Si le visage, le petit enfant[11], le nain, mais aussi l‘handicapé congénital m'obligent à répondre et à être responsable d'eux comme de moi, c'est qu'ils nous obligent à protéger le plus faible, à accepter et à aider le plus différent, c'est-à-dire à réfuter l'impératif de notre monde technique qui a le culte de la grandeur ou de la force physiques et qui dit toujours sans trop de réflexion : « Tu peux donc tu dois. » Si l'homme de petite taille ou si l'handicapé congénital nous apprennent à être libre, c'est qu'ils nous invitent à refuser un univers standardisé, tyrannique et homogène qui fait violence à toutes les dimensions de l'altérité en les rejetant soit dans la barbarie soit dans la monstruosité[12]. S'ils nous apprennent à être libre, c'est qu'ils nous donnent l'occasion d'éprouver notre véritable humanité qui consiste à instituer un monde commun reposant sur la sollicitude ou la générosité, et défendant les petits ou les faibles parce qu'ils le sont mais aussi parce que nous pouvons tous le devenir[13] et, qu'au fond, comme le dit le mythe prométhéen, nous le sommes tous.

Pierre-Henry Frangne



[1] J. Swift, Voyages de Gulliver, trad.
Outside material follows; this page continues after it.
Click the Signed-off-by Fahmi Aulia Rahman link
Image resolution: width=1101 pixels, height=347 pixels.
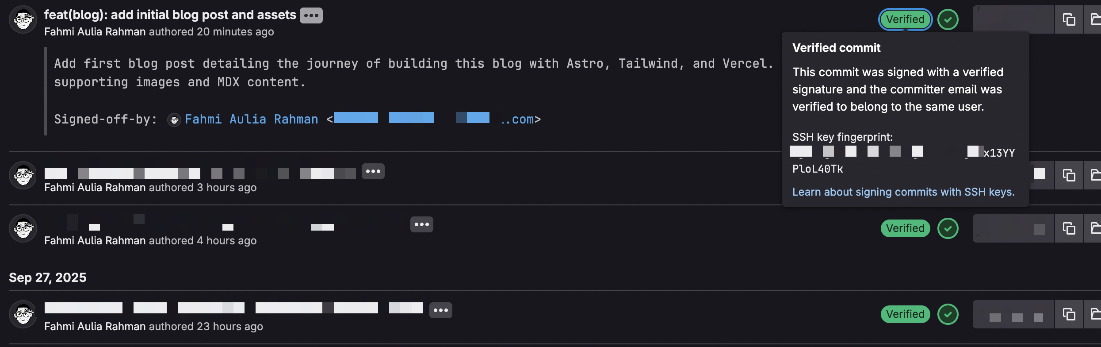click(251, 120)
J. Pons, Folio, 1964, p. 122.

[2] Ibid., p. 116.

[3] Platon, Phédon, 102b.

[4] Swift, op. cit., p. 362.

[5] Nietzsche, Ainsi parlait Zarathoustra, trad. M. de Gandillac, Idées-Gallimard, 1971, p. 45.

[6] Nietzsche, Fragments posthumes, Gallimard, tome XIII, p. 62.

[7] Nietzsche, Fragments posthumes, Gallimard, tome X, p. 106.

[8] Thomas Hobbes, Léviathan, trad. franç., Éditions Sirey, 1971, chap. 13, 1er paragraphe, p. 121.

[9] Emmanuel Kant, Idée d'une histoire universelle au point de vue cosmopolitique, troisième proposition, Œuvres philosophiques, trad. franç., Bibli. de la Pléiade, Gallimard, 1985, t. 2, p. 191.

[10] Voir l'ouvrage Éthique et infini, Le livre de poche, 1984.

[11] Voir Hans Jonas, Le Principe de responsabilité, une éthique pour la civilisation technologique, trad. franç., Cerf, 1990.

[12] Peut-être faut-il dire au sujet de l'ambiguïté de la monstruosité ce que Claude Lévi-Strauss disait de la barbarie et du barbare. Il écrivait dans Race et histoire (Editions Gonthier, 1961, p. 22) : « Le barbare, c'est d'abord l'homme qui croit à la barbarie. » Sans doute aussi le monstre est-il l'homme qui croit à la monstruosité autrement que comme un malencontreux et douloureux écart par rapport à une norme naturelle (sens aristotélicien), autrement aussi que comme la différence spécifique de l'homme lui-même (sens prométhéen).

[13] Un accident de voiture nous mettant dans un fauteuil roulant est si vite arrivé.